- **Exercise brief**
Scan the records below for the word "Viewport". Copy each line where it appears.

- **Material provided**
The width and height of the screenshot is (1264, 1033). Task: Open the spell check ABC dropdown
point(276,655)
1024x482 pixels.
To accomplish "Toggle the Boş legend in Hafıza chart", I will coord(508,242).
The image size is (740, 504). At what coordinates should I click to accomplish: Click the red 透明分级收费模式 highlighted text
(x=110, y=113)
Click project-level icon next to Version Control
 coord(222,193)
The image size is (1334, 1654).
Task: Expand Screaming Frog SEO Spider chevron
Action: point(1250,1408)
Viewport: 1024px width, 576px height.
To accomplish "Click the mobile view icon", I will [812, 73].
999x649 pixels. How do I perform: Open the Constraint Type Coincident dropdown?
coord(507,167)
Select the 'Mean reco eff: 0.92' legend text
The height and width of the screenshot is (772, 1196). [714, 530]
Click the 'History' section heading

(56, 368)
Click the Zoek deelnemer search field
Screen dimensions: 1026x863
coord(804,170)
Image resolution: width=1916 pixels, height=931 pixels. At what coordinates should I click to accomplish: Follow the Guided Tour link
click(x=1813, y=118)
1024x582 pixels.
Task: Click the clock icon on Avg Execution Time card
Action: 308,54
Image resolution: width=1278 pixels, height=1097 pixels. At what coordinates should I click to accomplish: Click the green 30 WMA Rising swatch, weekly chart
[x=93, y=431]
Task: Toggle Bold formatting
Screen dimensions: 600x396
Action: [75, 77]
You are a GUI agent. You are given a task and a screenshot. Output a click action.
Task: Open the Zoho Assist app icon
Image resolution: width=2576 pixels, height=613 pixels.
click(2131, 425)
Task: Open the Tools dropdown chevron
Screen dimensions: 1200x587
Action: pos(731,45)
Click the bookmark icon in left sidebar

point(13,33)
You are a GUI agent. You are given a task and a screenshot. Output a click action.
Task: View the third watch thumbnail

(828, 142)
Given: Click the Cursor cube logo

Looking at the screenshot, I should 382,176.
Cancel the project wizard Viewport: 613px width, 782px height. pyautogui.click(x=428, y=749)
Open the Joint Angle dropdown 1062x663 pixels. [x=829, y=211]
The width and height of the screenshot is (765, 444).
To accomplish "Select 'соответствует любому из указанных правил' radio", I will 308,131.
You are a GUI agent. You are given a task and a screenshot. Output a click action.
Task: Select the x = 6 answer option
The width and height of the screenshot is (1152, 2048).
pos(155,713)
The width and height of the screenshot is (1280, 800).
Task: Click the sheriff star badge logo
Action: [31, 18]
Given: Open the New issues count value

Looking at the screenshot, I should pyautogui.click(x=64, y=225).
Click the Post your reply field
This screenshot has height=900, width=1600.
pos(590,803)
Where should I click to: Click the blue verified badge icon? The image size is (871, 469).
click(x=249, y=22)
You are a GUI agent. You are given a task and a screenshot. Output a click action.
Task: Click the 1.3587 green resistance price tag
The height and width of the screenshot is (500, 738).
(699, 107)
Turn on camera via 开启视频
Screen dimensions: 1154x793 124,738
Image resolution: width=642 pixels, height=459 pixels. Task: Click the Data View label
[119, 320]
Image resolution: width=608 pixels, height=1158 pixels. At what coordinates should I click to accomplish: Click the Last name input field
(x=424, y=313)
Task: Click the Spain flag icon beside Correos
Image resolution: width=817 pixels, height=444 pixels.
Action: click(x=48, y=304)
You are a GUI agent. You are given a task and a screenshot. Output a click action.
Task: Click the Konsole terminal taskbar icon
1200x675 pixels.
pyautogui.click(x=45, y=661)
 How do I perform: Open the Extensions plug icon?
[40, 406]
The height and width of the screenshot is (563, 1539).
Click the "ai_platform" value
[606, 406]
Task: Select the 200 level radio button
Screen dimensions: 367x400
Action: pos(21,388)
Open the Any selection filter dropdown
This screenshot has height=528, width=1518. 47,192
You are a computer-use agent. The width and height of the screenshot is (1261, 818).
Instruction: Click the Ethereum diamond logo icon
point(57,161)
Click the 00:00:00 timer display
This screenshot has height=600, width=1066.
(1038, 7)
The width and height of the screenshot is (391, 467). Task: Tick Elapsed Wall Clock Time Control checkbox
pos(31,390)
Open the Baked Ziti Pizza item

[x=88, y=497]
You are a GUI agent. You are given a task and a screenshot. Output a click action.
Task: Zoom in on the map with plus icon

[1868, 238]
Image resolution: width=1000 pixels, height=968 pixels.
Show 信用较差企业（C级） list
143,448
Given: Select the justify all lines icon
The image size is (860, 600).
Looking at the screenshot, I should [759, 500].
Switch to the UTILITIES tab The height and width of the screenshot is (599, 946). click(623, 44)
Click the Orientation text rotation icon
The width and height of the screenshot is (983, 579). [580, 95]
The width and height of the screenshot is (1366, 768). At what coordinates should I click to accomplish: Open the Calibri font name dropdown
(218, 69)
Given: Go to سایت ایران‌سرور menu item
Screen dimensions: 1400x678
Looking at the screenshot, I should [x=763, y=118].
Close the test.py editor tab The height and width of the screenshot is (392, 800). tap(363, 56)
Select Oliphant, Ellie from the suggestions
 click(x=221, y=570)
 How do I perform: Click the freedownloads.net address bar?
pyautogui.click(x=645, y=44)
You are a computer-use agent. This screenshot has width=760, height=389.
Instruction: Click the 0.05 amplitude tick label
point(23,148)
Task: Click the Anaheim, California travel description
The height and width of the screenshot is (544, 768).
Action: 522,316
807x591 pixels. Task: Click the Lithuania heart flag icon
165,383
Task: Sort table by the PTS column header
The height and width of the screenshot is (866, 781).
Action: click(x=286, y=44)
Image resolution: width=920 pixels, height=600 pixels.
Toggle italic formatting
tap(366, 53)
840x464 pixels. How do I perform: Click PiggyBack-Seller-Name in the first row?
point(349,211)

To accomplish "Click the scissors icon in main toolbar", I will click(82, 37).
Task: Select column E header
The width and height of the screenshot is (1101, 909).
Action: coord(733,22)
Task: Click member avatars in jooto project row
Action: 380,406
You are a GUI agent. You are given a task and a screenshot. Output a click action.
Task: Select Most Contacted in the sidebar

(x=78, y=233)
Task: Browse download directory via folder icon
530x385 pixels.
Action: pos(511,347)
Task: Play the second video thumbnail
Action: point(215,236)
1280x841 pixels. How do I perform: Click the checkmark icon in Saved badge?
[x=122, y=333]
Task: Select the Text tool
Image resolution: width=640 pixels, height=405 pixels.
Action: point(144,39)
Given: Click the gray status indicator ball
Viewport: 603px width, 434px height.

- **Reply to the task**
Viewport: 1024px width, 576px height.
Cancel the project wizard Viewport: 613px width, 782px height. pyautogui.click(x=428, y=749)
Viewport: 603px width, 434px height.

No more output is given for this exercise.